It's been quite a few days around these parts, what with the going-away party for one athletic director and the introduction of the new one.
TigerBlog was thinking about the transition from Gary Walters to Mollie Marcoux.
Actually, before he gets to that, he also noticed that autocorrect changes "Mollie" to "Millie," which left him wondering how many times he's going to change it before his phone gets the point.
Anyway, the first person at Princeton to have the designation of Director of Athletics was Ken Fairman, who first assumed that title in 1941 and then held the position until 1973. He actually oversaw Princeton's sports teams beginning in 1939, when his title was graduate manager of athletics.
According to the Princeton Companion - a great reference tool by the way - the athletic administration at Princeton began in the 1800s as an "every man for himself" arrangement - with the emphasis on "man." Each team had a captain, and the captains made all of the administrative decisions.
Then, in 1890, the teams all came together under one athletic umbrella, eventually with oversight from the faculty. This lasted until 1937, when the athletic department - under the leadership of graduate manager of athletics Asa Bushnell - was formed.
Fairman's 32-year run as Director of Athletics is the longest in Princeton history. He was replaced in 1973 by Royce Flippin, who among other things, emailed TigerBlog yesterday about a matter completely unrelated to anything to do with the change in athletic directors, though it did mean that in one day, TB heard from three of the five people to hold the title in 73 years.
Flippin was the AD until Bob Myslik replaced him in 1979 and then ran the department until 1994, when Gary Walters took over.

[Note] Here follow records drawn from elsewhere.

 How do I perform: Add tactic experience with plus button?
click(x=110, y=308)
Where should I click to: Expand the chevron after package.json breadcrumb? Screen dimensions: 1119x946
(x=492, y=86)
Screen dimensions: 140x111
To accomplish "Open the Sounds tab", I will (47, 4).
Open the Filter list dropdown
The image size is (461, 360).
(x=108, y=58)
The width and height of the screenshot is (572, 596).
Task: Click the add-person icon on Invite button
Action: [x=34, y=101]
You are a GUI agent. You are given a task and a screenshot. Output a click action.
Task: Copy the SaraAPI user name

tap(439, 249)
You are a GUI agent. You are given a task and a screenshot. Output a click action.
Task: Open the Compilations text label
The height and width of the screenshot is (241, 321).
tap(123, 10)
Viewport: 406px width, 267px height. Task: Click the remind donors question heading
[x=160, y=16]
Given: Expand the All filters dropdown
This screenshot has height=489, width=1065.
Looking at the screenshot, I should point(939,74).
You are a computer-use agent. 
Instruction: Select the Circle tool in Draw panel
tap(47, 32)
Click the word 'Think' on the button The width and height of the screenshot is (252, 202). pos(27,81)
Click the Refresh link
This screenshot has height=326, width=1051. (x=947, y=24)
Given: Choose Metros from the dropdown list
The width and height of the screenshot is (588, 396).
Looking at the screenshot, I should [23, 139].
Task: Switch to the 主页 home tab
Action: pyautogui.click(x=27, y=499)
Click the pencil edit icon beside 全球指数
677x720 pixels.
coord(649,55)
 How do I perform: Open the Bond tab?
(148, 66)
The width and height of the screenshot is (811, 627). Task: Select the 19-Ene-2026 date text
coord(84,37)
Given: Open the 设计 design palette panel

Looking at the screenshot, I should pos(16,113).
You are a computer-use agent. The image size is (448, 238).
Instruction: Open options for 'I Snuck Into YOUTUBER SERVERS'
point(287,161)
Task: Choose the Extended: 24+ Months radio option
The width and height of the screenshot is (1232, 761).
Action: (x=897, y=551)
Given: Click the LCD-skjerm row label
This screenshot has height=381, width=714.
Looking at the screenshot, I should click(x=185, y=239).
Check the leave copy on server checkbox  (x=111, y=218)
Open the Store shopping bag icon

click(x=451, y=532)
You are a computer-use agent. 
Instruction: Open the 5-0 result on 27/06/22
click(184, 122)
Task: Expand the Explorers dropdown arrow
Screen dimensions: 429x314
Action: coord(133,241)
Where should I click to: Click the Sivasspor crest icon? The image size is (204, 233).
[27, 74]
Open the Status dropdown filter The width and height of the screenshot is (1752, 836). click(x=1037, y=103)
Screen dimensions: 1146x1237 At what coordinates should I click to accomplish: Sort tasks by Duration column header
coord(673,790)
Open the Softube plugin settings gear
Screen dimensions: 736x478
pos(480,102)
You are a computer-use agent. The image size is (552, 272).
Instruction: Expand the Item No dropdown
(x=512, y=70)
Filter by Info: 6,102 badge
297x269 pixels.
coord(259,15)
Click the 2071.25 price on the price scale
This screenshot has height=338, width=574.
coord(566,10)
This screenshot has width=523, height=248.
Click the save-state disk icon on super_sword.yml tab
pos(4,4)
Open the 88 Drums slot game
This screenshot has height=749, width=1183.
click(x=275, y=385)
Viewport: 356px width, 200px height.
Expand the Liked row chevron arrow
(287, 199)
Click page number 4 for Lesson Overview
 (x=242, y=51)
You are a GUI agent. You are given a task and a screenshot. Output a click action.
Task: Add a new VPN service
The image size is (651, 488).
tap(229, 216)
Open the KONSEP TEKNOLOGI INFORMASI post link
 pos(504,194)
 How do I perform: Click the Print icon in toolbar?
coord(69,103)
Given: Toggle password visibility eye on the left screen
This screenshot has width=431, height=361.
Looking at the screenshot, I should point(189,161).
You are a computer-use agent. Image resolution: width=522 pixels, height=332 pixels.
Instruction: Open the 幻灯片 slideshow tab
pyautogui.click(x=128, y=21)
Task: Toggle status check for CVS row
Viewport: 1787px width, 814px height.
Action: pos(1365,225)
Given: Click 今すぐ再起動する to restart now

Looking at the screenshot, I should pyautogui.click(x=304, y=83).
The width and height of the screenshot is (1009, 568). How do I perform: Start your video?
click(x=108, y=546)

The first four people to hold the position held it for an average of more than 18 years, with Flippin's tenure the shortest and Fairman's the longest. Should Marcoux hit that average of 18 years, then she figures to be TB's final boss.
TigerBlog remembers his first conversation with Gary Walters after they both started at Princeton, and he remembers that it was sort of like a reverse job interview, where Gary asked him all kinds of questions about his background, his future plans, where he saw himself in 10 years, that sort of thing. He also told him he was lucky that he was hired in between Myslik's last day and his first, because he never would have hired a Penn guy.
What TB would really like to do is go back to that moment and ask Gary about his future plans, about where he thought he would be in 10 years. Or if he thought he'd still be the AD in 20 years.
Now those 20 years have flown by. And now it's Mollie Marcoux's time to take over.
What will her future be at Princeton? Will there be a big party for her in 2034 after her 20 years, and if so, will it be in Jadwin Gym, or will it be in the new facility that she spearheaded?
With such a massive changing of the guard, it's easy to think in such big-picture terms these days.
At the same time, the games keep going.
There was a huge one last night, when Princeton beat Penn 9-5 in women's lacrosse. With the win, Princeton has the inside track on at least a share of the Ivy League title and a chance to host the Ivy League tournament.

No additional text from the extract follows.